Des précautions, toutefois
Si le cannabis est jugé intéressant dans une indication bien précise, le THC doit être proposé avec précaution dans la mesure où il peut être addictif. Le CBD, à l’inverse, est en principe dénué d’effets psychoactifs : dans l’extrait de plante dont il est issu, la proportion de THC est extrêmement faible (moins de 0,3 %). Les produits en contenant ne sont donc pas considérés comme des stupéfiants ou des psychotropes. Toutefois, comme le THC, le CBD est un phytocannabinoïde qui active le système endocannabinoïde, qui joue un rôle important dans la régulation de nombreuses fonctions biologiques (poids, température, taux de sucre dans le sang, etc.), mais également les systèmes impliqués dans l’inflammation ou les émotions, tels que les récepteurs à la sérotonine (l’hormone du bien-être). Le CBD se lie en effet à des dizaines de récepteurs différents de neurotransmetteurs et à des acides aminés (des morceaux de protéines qui sont des messagers) excitateurs ou inhibiteurs. Des observations qui ont été faites jusqu’ici chez l’animal uniquement. L’utilité du CBD, quelle que soit la forme sous laquelle il est absorbé, est à l’évidence encore peu documentée.
CBD « bien-être », mais…
Le CBD est présent dans la fleur de cannabis séchée et entre dans la composition d’huiles, de produits cosmétiques, de boissons, etc. À moins qu’ils n’aient été autorisés comme médicaments (voir plus haut), ces produits ne peuvent alléguer un bénéfice thérapeutique. La sécurité du CBD, aujourd’hui considéré en France comme un aliment, est en cours d’évaluation. Pour l’heure, faute d’études comparatives, il est difficile de faire la part de l’effet de la substance versus le placebo. Le CBD « bien-être », ou cannabis light, apaiserait l’anxiété, le stress et la douleur, améliorerait le sommeil, et pourrait aider au sevrage du cannabis (riche en THC), comme l’indique l’Académie de médecine. « Reste que le CBD peut induire des effets indésirables (somnolence, fatigue, troubles digestifs) dont l’intensité augmente avec la dose », ajoute l’instance. Et signale le risque d’interactions avec certains médicaments (pour des doses de CBD supérieures à 50 mg par jour).

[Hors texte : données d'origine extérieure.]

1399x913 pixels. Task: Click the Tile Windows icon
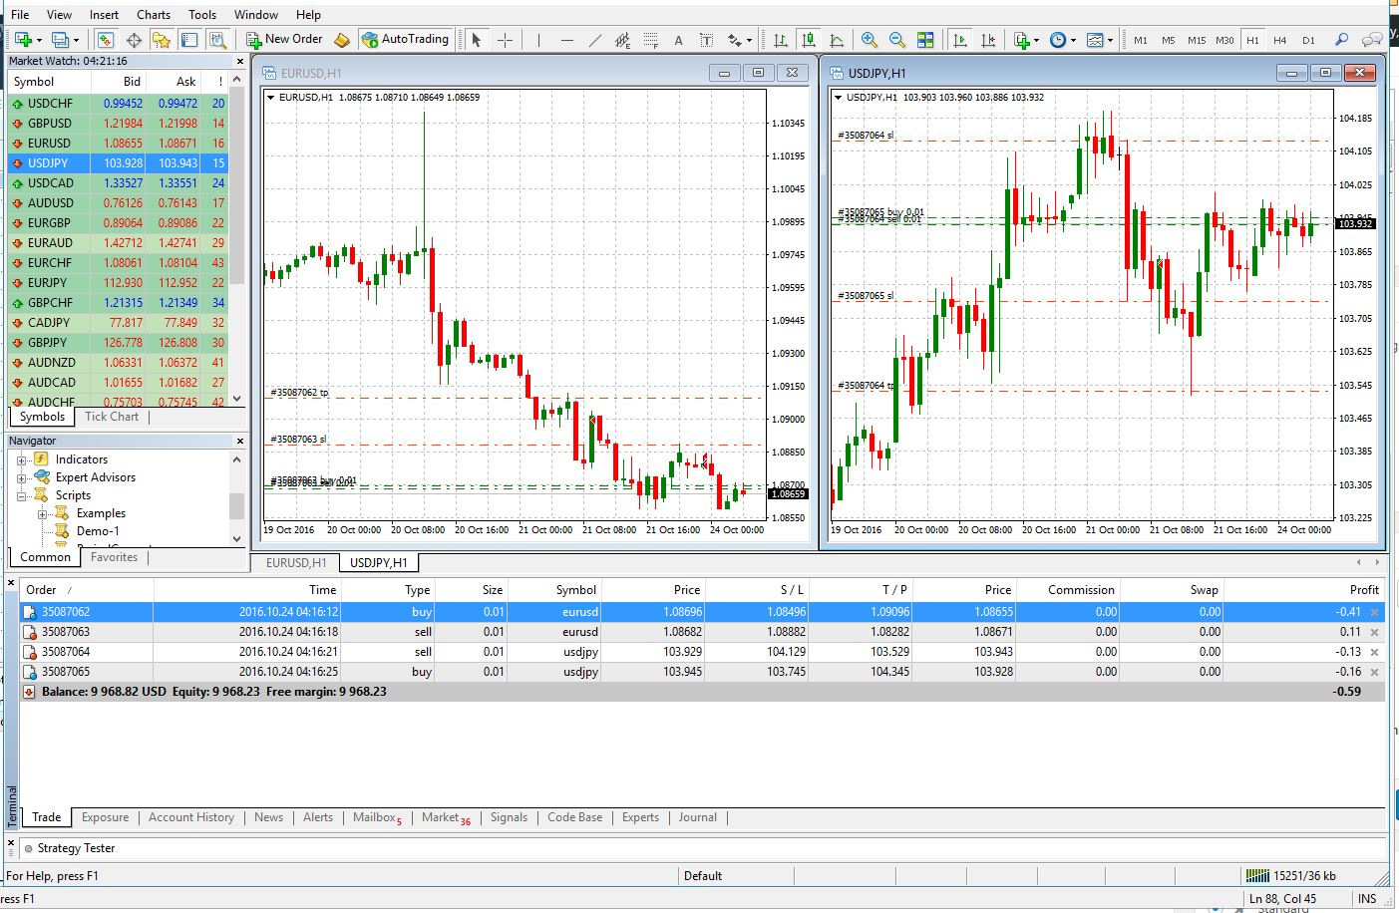[925, 40]
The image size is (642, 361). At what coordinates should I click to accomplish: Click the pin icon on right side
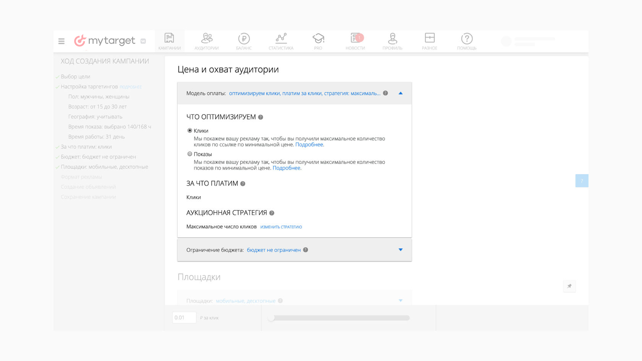coord(569,286)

Enfin, dans le cadre de la pratique sportive ou de la conduite de véhicules, un consommateur de CBD peut être testé positif au THC si le produit est suffisamment concentré en THC et/ou si son usage est répété.
La prescription envisageable ?
C’est pour pouvoir répondre à cette question qu’une expérimentation est menée en France avec une soixantaine de centres sélectionnés. 3 000 patients seront suivis, dont 700 pour la seule indication « douleurs chroniques rebelles ». L’inclusion, en cours, devrait se terminer fin décembre. La prochaine étape, une fois les résultats évalués, pourrait être la libéralisation de la prescription médicale, toujours encadrée bien évidemment.
Le cannabis illicite
Il se présente sous forme d’herbe (feuilles, tiges et sommités fleuries) séchée. Détournée de son usage médical, l’herbe se fume, habituellement mélangée à du tabac. Le haschich, lui, est une résine obtenue en raclant les feuilles et en y ajoutant la poudre provenant des plants séchés ; il se présente sous la forme de plaques compressées et se fume mélangé à du tabac. L’huile, enfin, plus concentrée en principes actifs (dont le THC psychoactif), se fume avec une pipe.